BOXING Richardson eyes 22nd victory
He will fight tonight in the Ringside National Boxing Tournament.
By BOB ROTH
LENEXA, Kan. -- Youngstown's Durrell Richardson takes a 21-4 record into tonight's Ringside National Boxing Tournament.
Richardson, 23, is the son of Chester and nephew of Greg, a former World Boxing Council bantamweight champion.
Richardson had a four-fight sweep to the 147-pound national crown at the University of Denver Arena last June.
In the title bout, he won a unanimous decision over Maxwell Taylor (114-11) to become the first Youngstown native since Earl Lewis to win a national crown.
Jack Loew trains Durrell at the Southside Boxing Club, and coached the Cleveland team at Denver.
Most participants in the national meet were younger than 20, and had at least 100 fights.
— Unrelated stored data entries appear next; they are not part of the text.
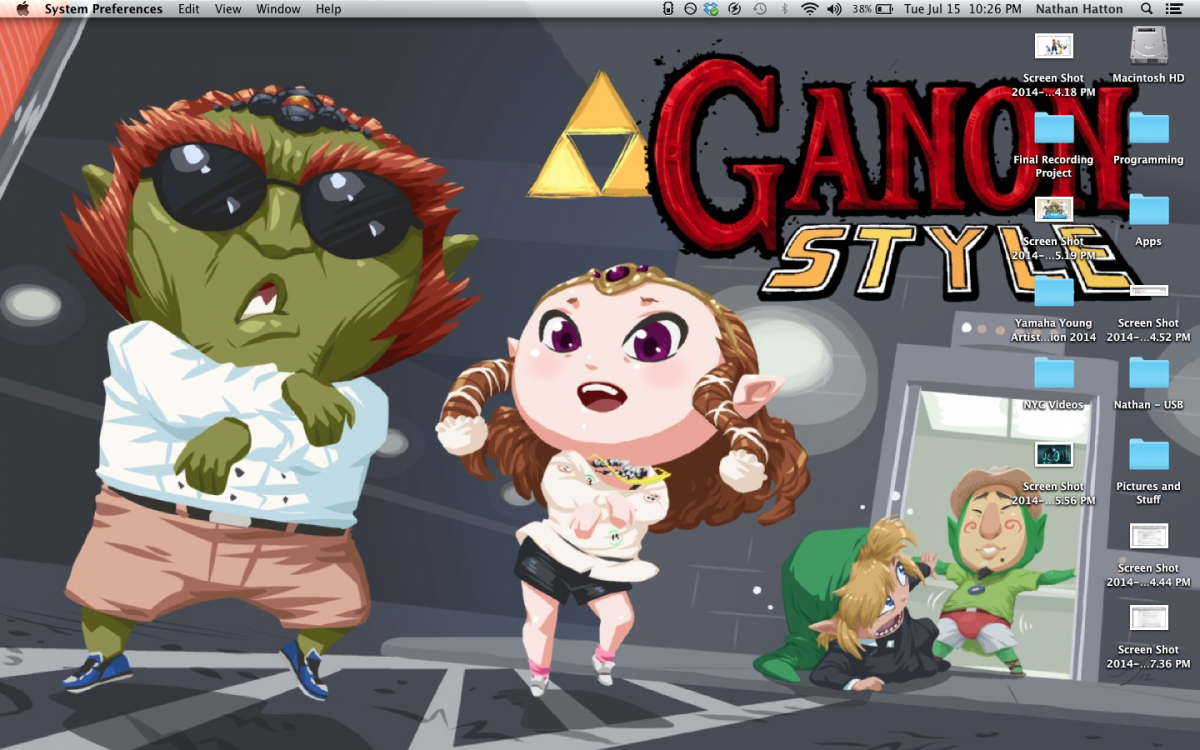This screenshot has width=1200, height=750.
Task: Select the Macintosh HD drive icon
Action: [1148, 47]
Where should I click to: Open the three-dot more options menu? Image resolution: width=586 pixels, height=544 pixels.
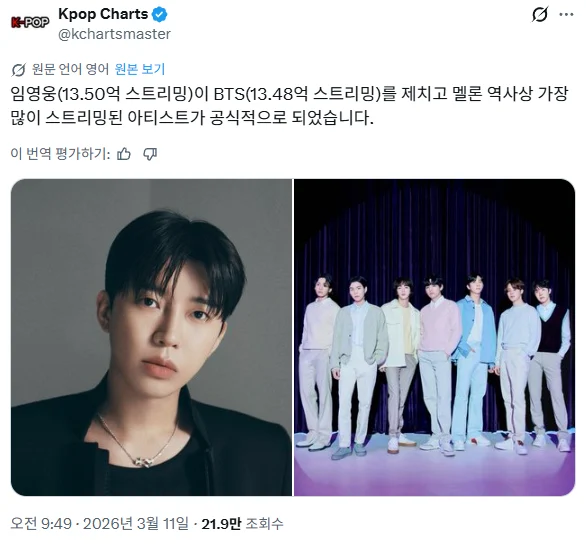coord(566,15)
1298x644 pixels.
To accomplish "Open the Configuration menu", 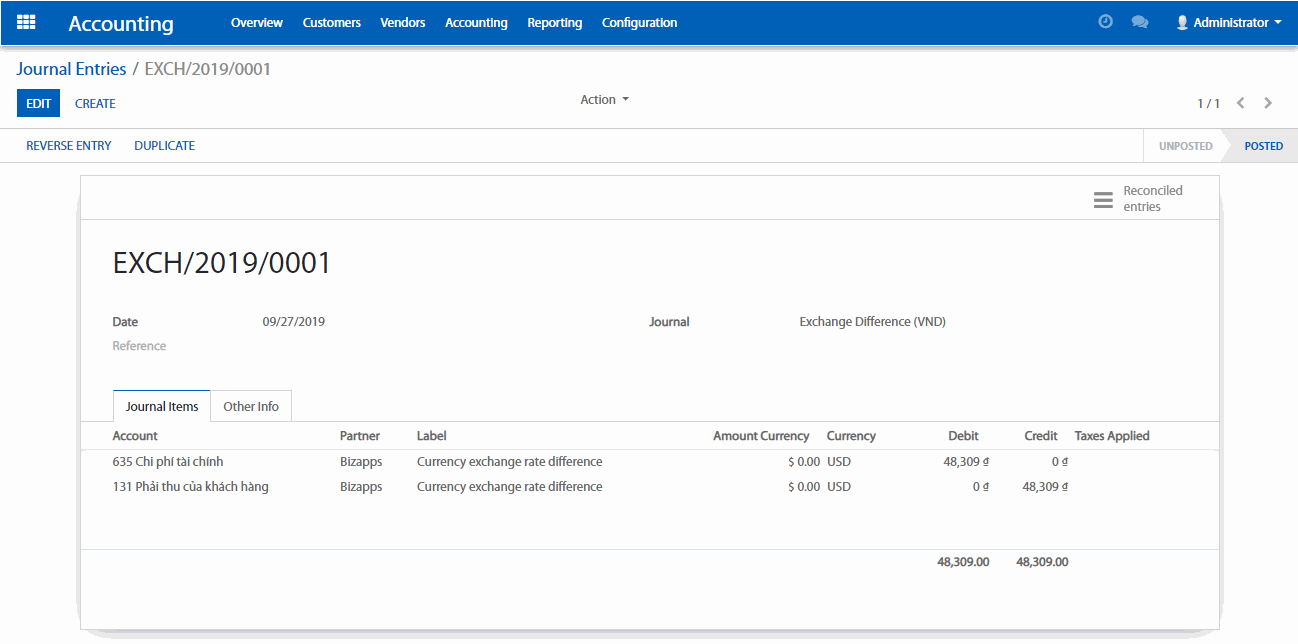I will tap(639, 22).
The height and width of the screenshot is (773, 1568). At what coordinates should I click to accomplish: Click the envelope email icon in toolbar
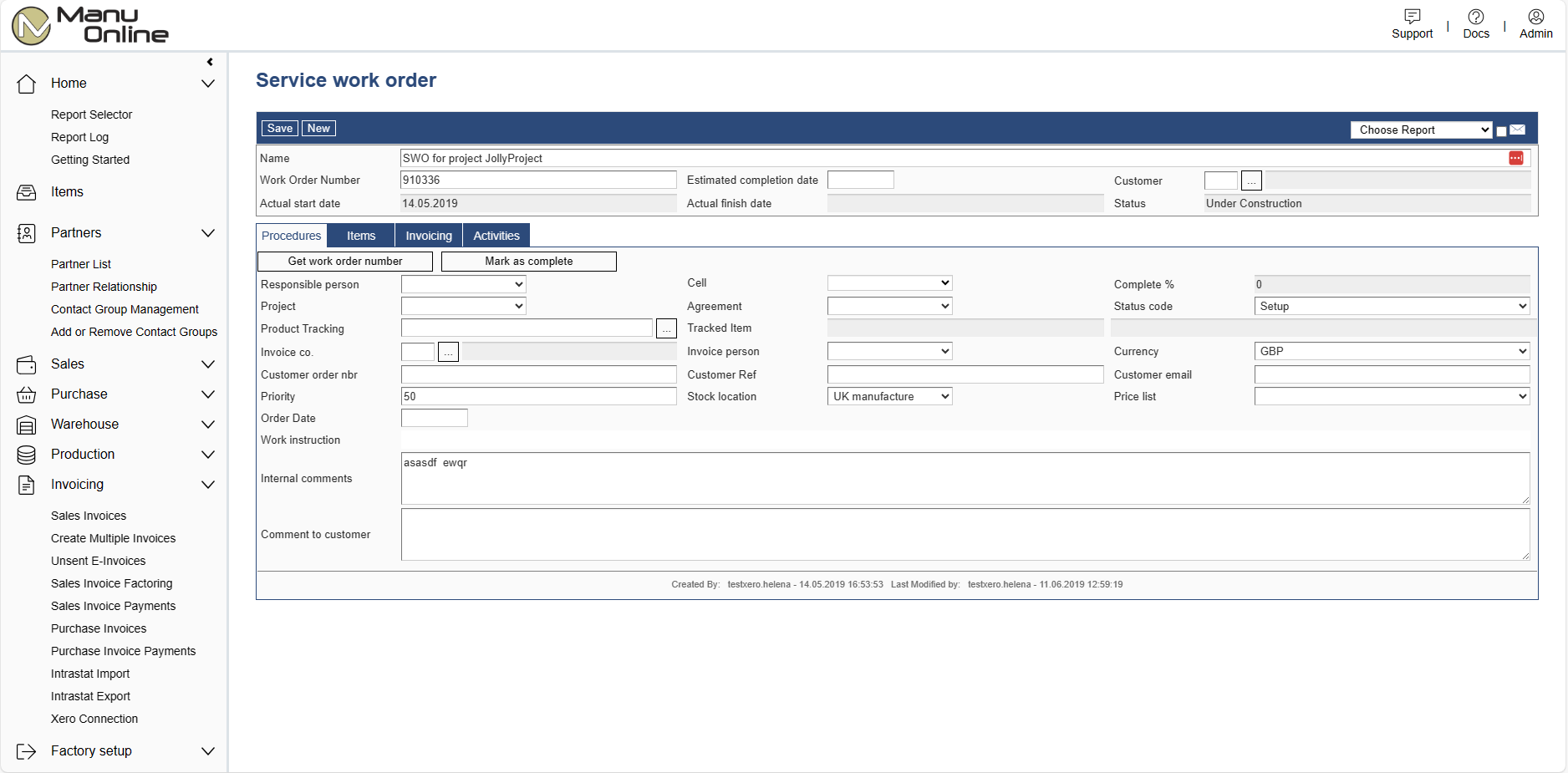(1518, 130)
Durrell's Denver opponents had more than 400 bouts.
The Richardson name is well known in the area as Greg's parents, Ollie and his wife Virginia, had nine children -- five girls and four boys. All of the boys became fighters.
Greg was the best known, winning 300 of 315 amateur bouts, including a 112-pound crown at the national tourney. Greg went on to hold six pro belts, including the WBC bantamweight championship.
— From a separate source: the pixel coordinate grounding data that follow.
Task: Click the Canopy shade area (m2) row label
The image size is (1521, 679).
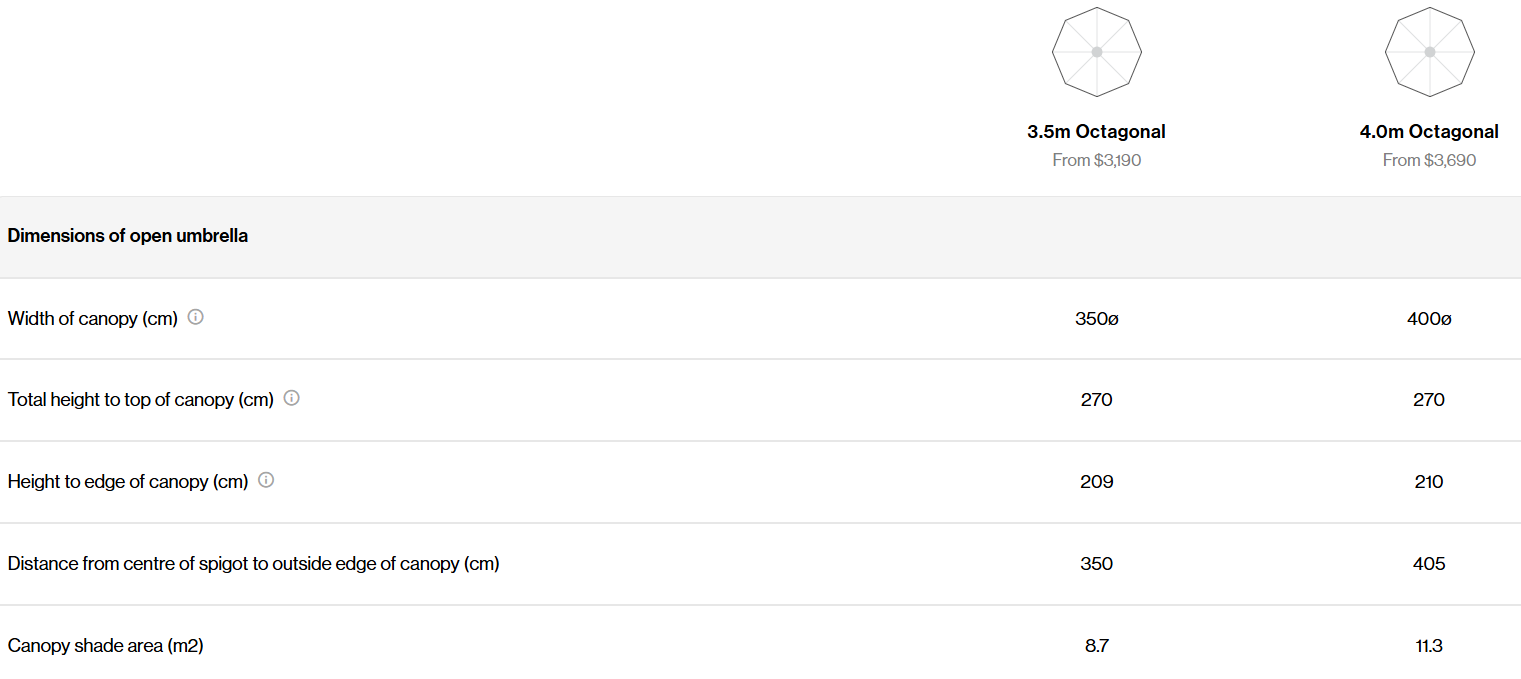Action: pos(105,646)
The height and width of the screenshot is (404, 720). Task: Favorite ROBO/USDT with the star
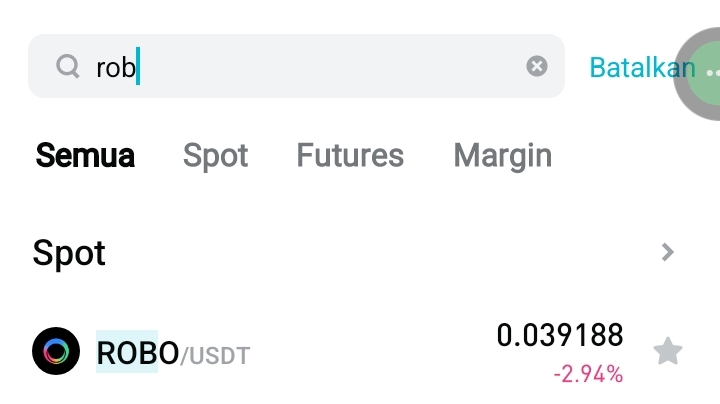(667, 351)
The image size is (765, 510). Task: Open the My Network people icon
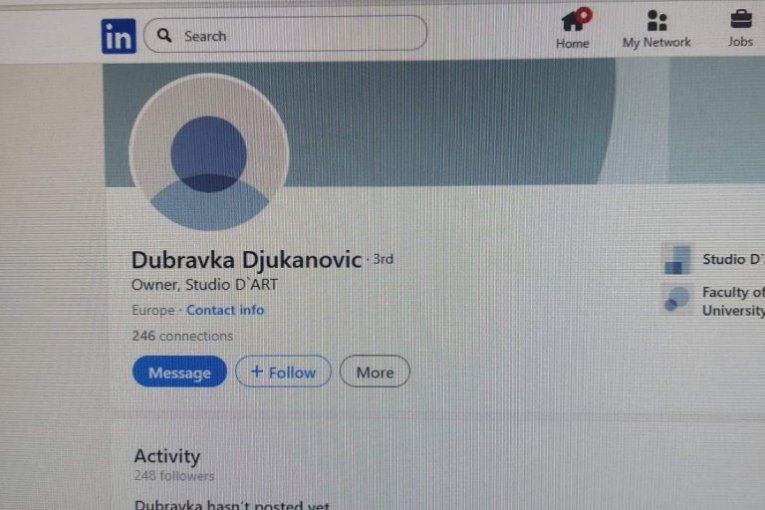click(x=657, y=20)
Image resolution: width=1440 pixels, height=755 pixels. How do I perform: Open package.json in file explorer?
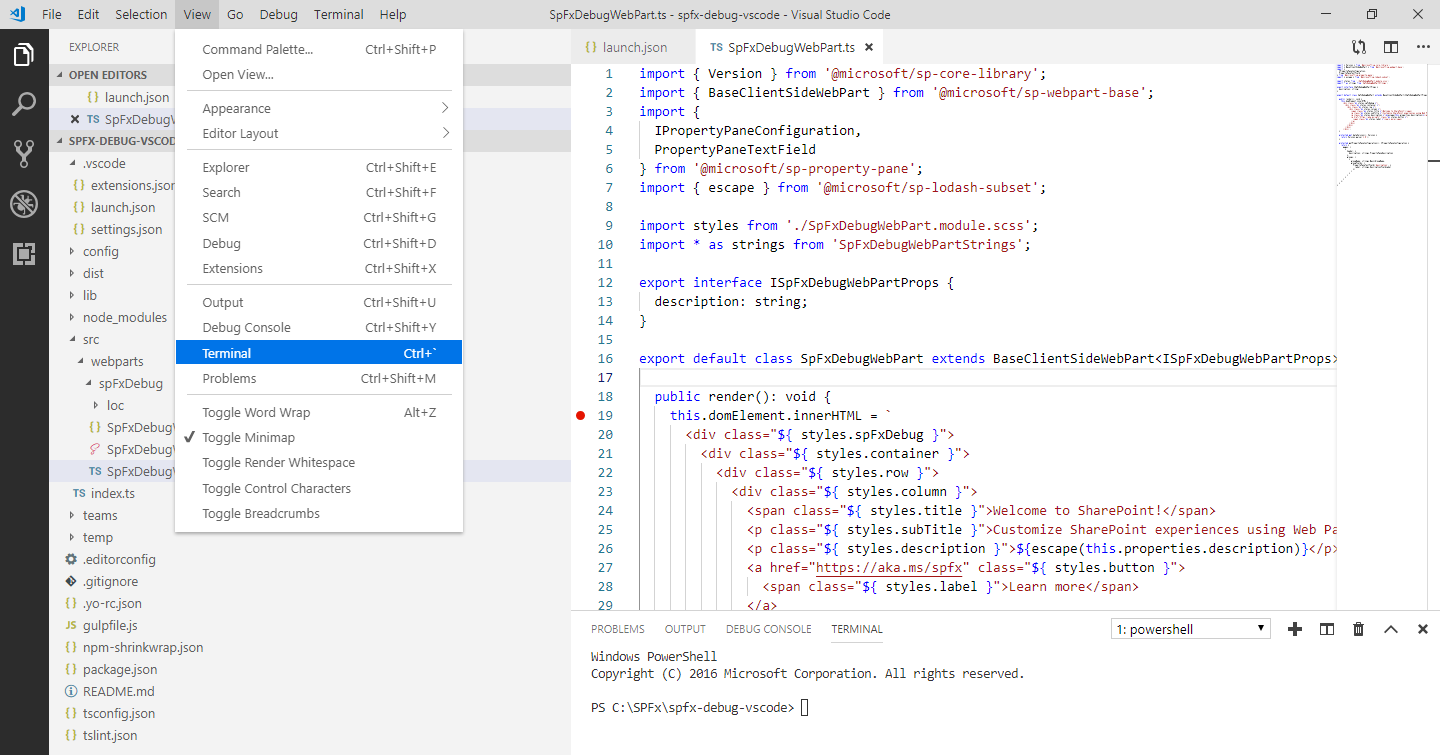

Many believe Chester, the oldest brother, was the best of the Richardson family. He fought more than 200 amateur fights, and won five Golden Glove titles in both Youngstown and Cleveland. Chester retired after 18 professional lightweight fights.
Durrell wanted to fight at age 7, but his mother wouldn't allow it, saying his only reason was to emulate his father. At 13, Chester took him to the Southside Boxing Club.
Durrell won his first fight in 1993, but then lost a one-point decision that soured him on the sport. He graduated from The Rayen School in 1997 and went to Columbus for two years to work. He came home in 2000 and decided to go back to the gym.
"I was watching a fight on ESPN and decided I was better than both of the guys fighting," said Durrell.
Ranked fifth in the nation in his weight class by USA Boxing, Durrell runs at least five mornings a week and is in the gym sometimes six days.
His only ring action since Denver was August 8 at Mountaineer Park on a pro-am, where he put down an opponent for two eight-counts in round one, and stopped him the next round.